> _TASK OBJECTIVE_:
Return the stretch of the mailing-list reply below from "In-Reply-To: <20131030054006.GF17013@bbox>" through "been previously fine.", copied word for word.

> _TEXT SECTION_:

From: Wanpeng Li <liwanp@linux.vnet.ibm.com>
To: Minchan Kim <minchan@kernel.org>
Cc: Laura Abbott <lauraa@codeaurora.org>,
Zhang Mingjun <zhang.mingjun@linaro.org>,
Mel Gorman <mgorman@suse.de>,
Marek Szyprowski <m.szyprowski@samsung.com>,
akpm@linux-foundation.org,
Haojian Zhuang <haojian.zhuang@linaro.org>,
linux-mm@kvack.org, linux-kernel@vger.kernel.org,
troy.zhangmingjun@huawei.com
Subject: Re: [PATCH] mm: cma: free cma page to buddy instead of being cpu hot page
Date: Mon, 23 Dec 2013 20:38:18 +0800 [thread overview]
Message-ID: <52b82ec5.8564420a.24c7.fffff13cSMTPIN_ADDED_BROKEN@mx.google.com> (raw)
In-Reply-To: <20131030054006.GF17013@bbox>
On Wed, Oct 30, 2013 at 02:40:06PM +0900, Minchan Kim wrote:
>Hello,
>
>On Tue, Oct 29, 2013 at 09:14:03AM -0700, Laura Abbott wrote:
>> On 10/29/2013 8:02 AM, Zhang Mingjun wrote:
>>
>> > It would move the cost to the CMA paths so I would complain less. Bear
>> > in mind as well that forcing everything to go through free_one_page()
>> > means that every free goes through the zone lock. I doubt you have any
>> > machine large enough but it is possible for simultaneous CMA allocations
>> > to now contend on the zone lock that would have been previously fine.
>> > Hence, I'm interesting in knowing the underlying cause of the
>> > problem you
>> > are experiencing.
>> >
>> >my platform uses CMA but disabled CMA's migration func by del MIGRATE_CMA
>> >in fallbacks[MIGRATE_MOVEABLE]. But I find CMA pages can still used by
>> >pagecache or page fault page request from PCP list and cma allocation has to
>> >migrate these page. So I want to free these cma pages to buddy directly
>> >not PCP..
>> >
>> > > of course, it will waste the memory outside of the alloc range
>> > but in the
>> > > pageblocks.
>> > >
>> >
>> > I would hope/expect that the loss would only last for the duration of
>> > the allocation attempt and a small amount of memory.

> _STORED DATA_:

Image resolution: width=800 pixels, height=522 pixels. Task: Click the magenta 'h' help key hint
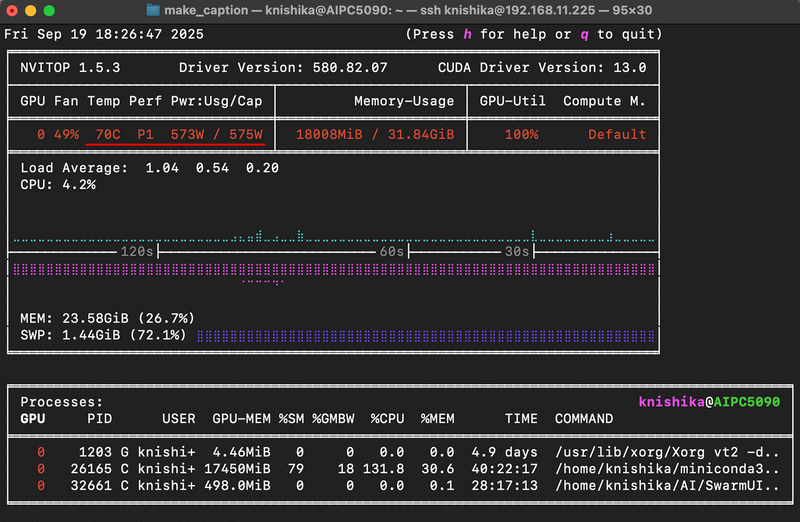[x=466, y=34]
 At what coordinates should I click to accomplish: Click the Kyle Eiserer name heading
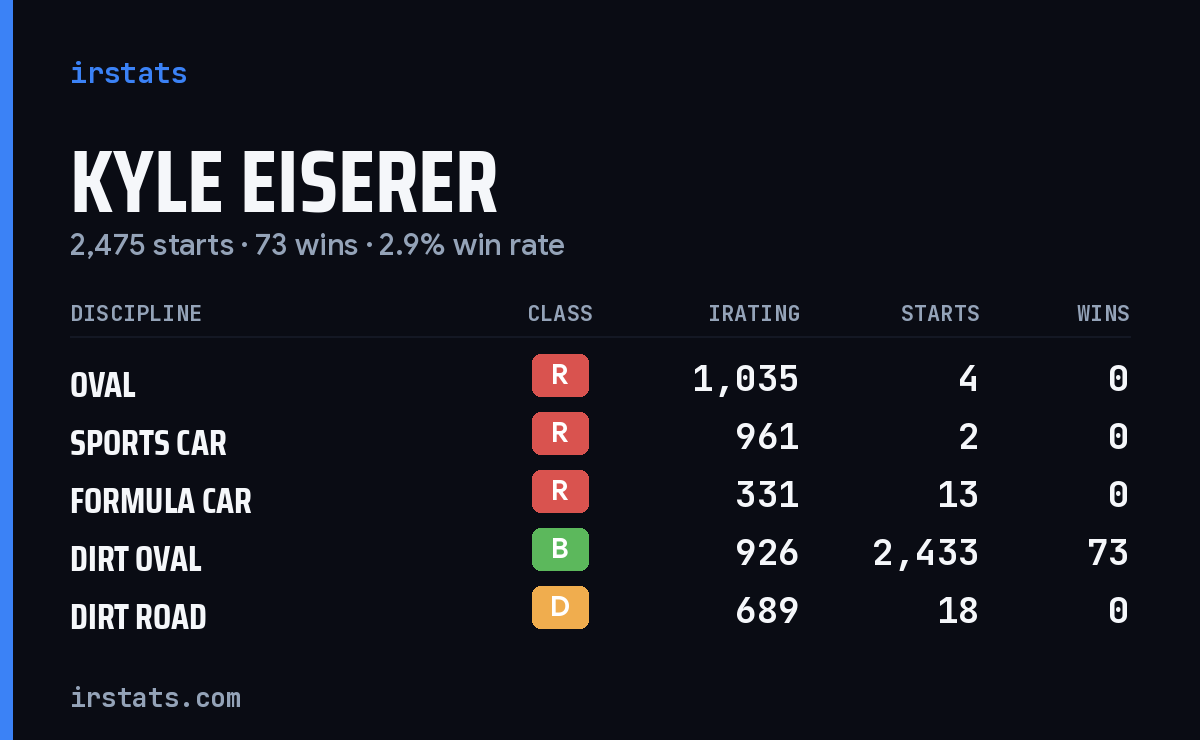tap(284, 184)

> _SOLUTION TO THE PROBLEM_:
In-Reply-To: <20131030054006.GF17013@bbox>
On Wed, Oct 30, 2013 at 02:40:06PM +0900, Minchan Kim wrote:
>Hello,
>
>On Tue, Oct 29, 2013 at 09:14:03AM -0700, Laura Abbott wrote:
>> On 10/29/2013 8:02 AM, Zhang Mingjun wrote:
>>
>> > It would move the cost to the CMA paths so I would complain less. Bear
>> > in mind as well that forcing everything to go through free_one_page()
>> > means that every free goes through the zone lock. I doubt you have any
>> > machine large enough but it is possible for simultaneous CMA allocations
>> > to now contend on the zone lock that would have been previously fine.